The diamine represented by the formula (XI) may, for example, be a diamine represented by the formulae (XI-1) to (XI-8).

In the general formulae (XI-1) to (XI-3), R ^{29 is} preferably -H, an alkyl group having 1 to 30 carbon atoms, and is in the formula (XI-4) to (XI-8). R ^{30 is} preferably -H and an alkyl group having 1 to 20 carbon atoms.

In the above formula (XII), the two amine groups are bonded to the carbon of the phenyl ring, respectively, and are preferably bonded to the meta or para carbon with respect to R ¹² .

The diamine represented by the formula (XII) may, for example, be a diamine represented by the formula (XII-1) to (XII-3).

In the formula (XII-1) to (XII-3), R ^{31 is} preferably an alkyl group having 6 to 20 carbon atoms, and R ^{32 is} preferably an alkyl group having -H and a carbon number of 1 to 10 carbon atoms. .

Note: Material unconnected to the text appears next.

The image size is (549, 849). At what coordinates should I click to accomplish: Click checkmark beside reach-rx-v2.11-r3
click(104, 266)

In the diamine of the present invention, a diamine represented by the above formula (VIII) to (XII) may be used alone, or two or more kinds thereof may be used. The molar ratio of the diamine having a side chain structure in the diamine of the present invention can be adjusted according to the structure of the selected diamine having a side chain structure and the desired pretilt angle, preferably from 1 to 100%. The better is 10~100%.

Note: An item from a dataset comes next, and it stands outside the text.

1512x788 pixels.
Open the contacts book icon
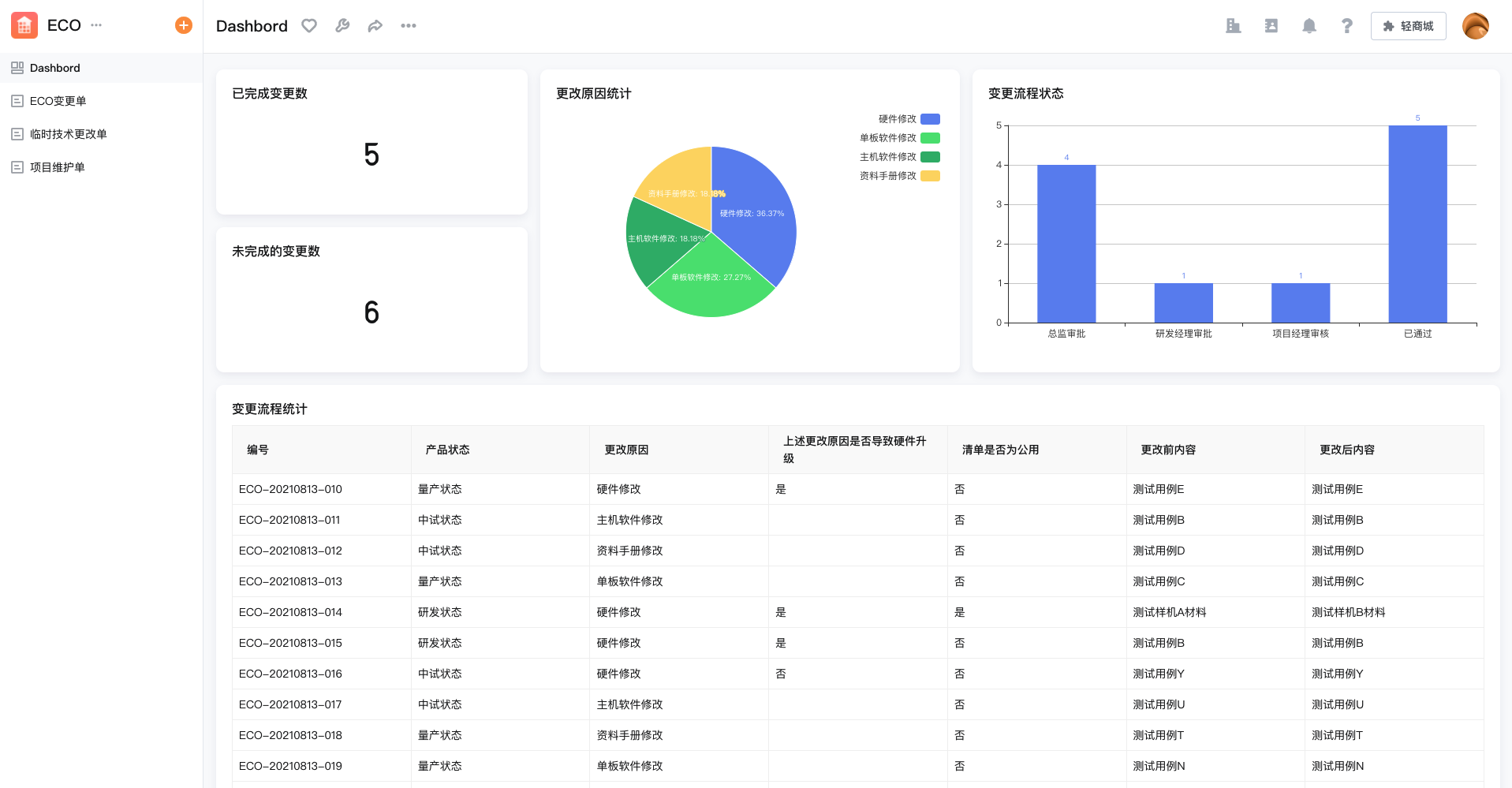click(1271, 26)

Further, in the diamine of the present invention, a diamine represented by the general formulae (I) to (VII) and a diamine having a side chain structure represented by the general formulae (VIII) to (XII) may be used. amine. The other diamine is arbitrary, and examples thereof include a naphthalene-based diamine having a naphthalene structure, an fluorene-based diamine having a fluorene structure, or a decane-based siloxane having a siloxane bond. A diamine or a diamine having a side chain structure other than the general formulae (VIII) to (XII).

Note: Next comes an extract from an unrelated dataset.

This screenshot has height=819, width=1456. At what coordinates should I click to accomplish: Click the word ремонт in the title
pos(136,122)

The oxirane-based diamine is not particularly limited, and those represented by the following formula (XV) can be preferably used in the present invention.

[化37]

In the formula (XV), R ³³ and R ^{34 each} independently represent an alkyl group having 1 to 3 carbon atoms or a phenyl group, and A ³ independently represents a methylene group, a phenylene group or a phenylene group substituted with an alkyl group. 1 represents an integer from 1 to 6, and m represents an integer from 1 to 10.

Further, the other diamine is not particularly limited, and in the present invention, for example, those represented by the following general formulae (1') to (8') can be preferably used.

In the general formulae (1') to (8'), R ³⁵ and R ³⁶ independently represent an alkyl group having 3 to 30 carbon atoms.

Further, the other diamines other than the general formulae (I) to (XII) used in the diamine of the present invention are not limited to the above diamines, and of course, various forms are possible within the scope of achieving the object of the present invention. Diamine. Further, the above other diamines may be used alone or in combination of two or more.

The diamine in the present invention can impart a good pretilt angle to the liquid crystal alignment film formed by using the liquid crystal alignment agent of the present invention by appropriately selecting the kind of the diamine and the combination thereof.

In many cases, in the case of a VA type liquid crystal display element, a large pretilt angle of about 80 to 90 degrees is required, and in the case of an OCB type liquid crystal display element, a pretilt angle of about 7 to 20 degrees is required, and a TN type is required. In the case of a liquid crystal display element or an STN type liquid crystal display element, a pretilt angle of about 3 to 10 degrees is required, and in the case of an IPS type liquid crystal display element, a small pretilt angle of about 0 to 3 degrees is required. Therefore, the liquid crystal alignment agent of the present invention which can appropriately adjust the pretilt angle by using a diamine having a side chain structure can be applied to any type of liquid crystal display element.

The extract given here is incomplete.